A trading technique involving the buying of a derivative of an asset in one month and selling a derivative of the same asset in another month

What is a Calendar Spread?

A calendar spread is a trading technique that involves the buying of a derivative of an asset in one month and selling a derivative of the same asset in another month. It is most commonly done in the case of futures contracts in commodity markets, especially for grains such as wheat, corn, rice, etc. Futures trading is a very volatile activity, as most prices are affected due to multiple external macroeconomic conditions that cannot be controlled.

 

Calendar Spread

 

In most cases, the currency of a country is tied to the value of commodities it exports. In spread trading, the market prices of the commodities exert little effect on the profit made by investors. It is because there are two different legs of the trade, buying a contract and selling another one.

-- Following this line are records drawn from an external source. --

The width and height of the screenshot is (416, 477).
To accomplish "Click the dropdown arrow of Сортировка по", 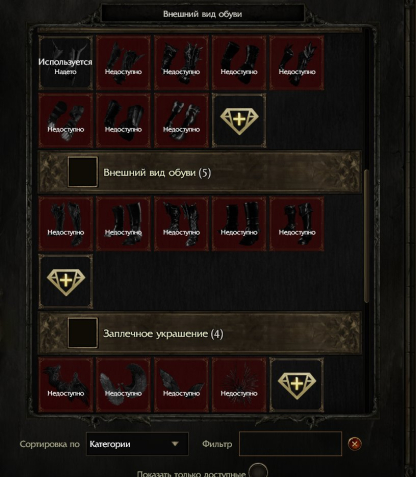I will coord(175,444).
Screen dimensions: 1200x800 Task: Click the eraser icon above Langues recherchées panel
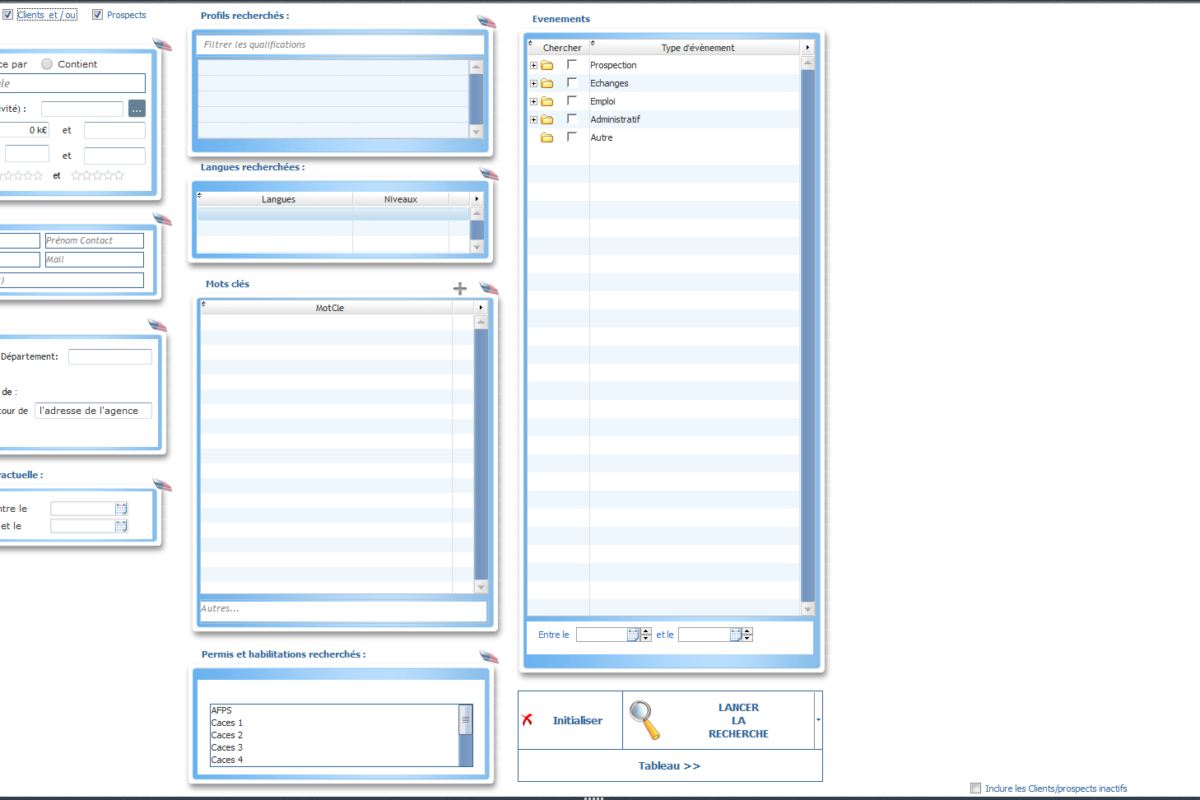[488, 174]
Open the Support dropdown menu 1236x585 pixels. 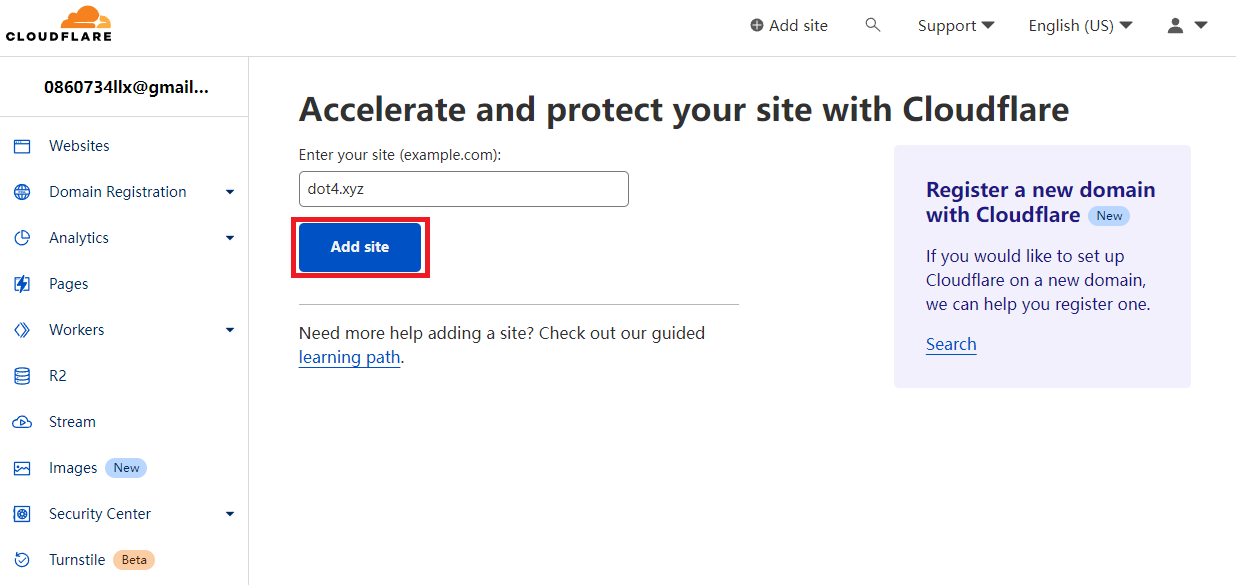[956, 26]
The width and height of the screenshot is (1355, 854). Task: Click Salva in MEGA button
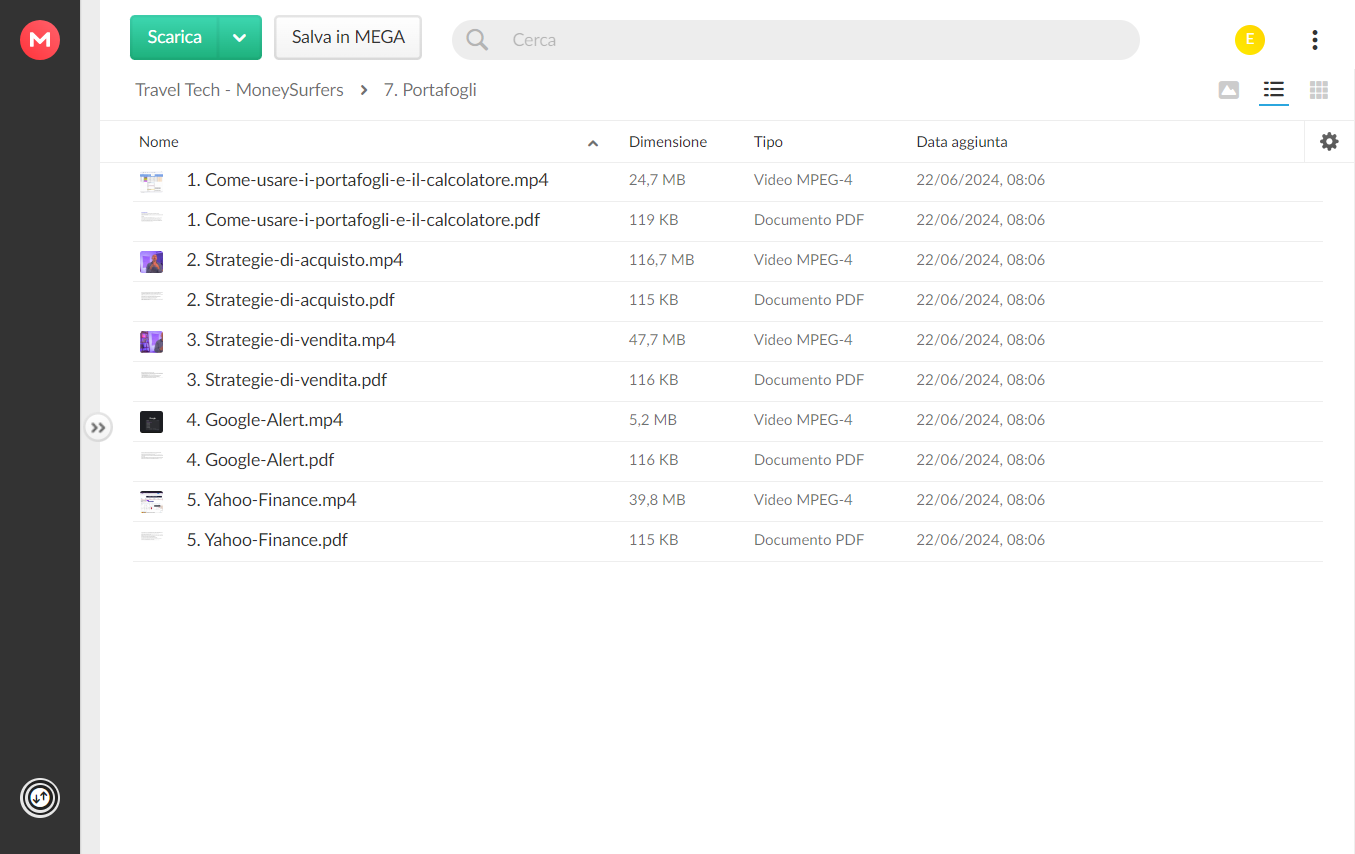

Therefore, profitability lies in the relationship between the two spreads. An investor may make money in one leg of the deal and lose money in the other. A successful spread is one where the profit from one leg outweighs the loss from the other, hence turning an overall profit for the investor.

 

Quick Summary:

  • A calendar spread is a trading technique that involves the buying of a derivative of an asset in one month and selling a derivative of the same asset in another month.
  • Futures trading is a very volatile activity, as most prices are affected due to multiple external macroeconomic conditions that cannot be controlled.
  • A successful spread is one where the profit from one leg outweighs the loss from the other, hence turning an overall profit for the investor.

 

Cost of Carry

The difference between the futures contracts of the same commodity withiin a two-month period is known as the cost of carry. It includes the cost of holding the commodity for the time period between the two months in question. Literally, it is the cost of “carrying” the commodity for a specified period of time. It includes financial costs such as interest on loans taken, insurance, storage costs, and the opportunity cost associated with choosing one position over another.

The price difference between two contract positions is monitored in future spread charts. It helps investors in handling the margins of trading in a particular grain. Monitoring future spreads is also useful to predict the future price directions of commodities as the positions can give hints of future scarcity or surplus (due to bumper crops).

 

Contango and Backwardation

Trading in spreads allows investors to reduce the risk involved, as trades are mostly affected only by supply and demand factors. In months when supply is sufficient to fulfill demand, deferred contracts are more expensive than nearby months. Such a situation, when the price as per the futures contract (future’s price) is higher than the sport price or real market value of the good on the delivery date, is known as contango or forwardation.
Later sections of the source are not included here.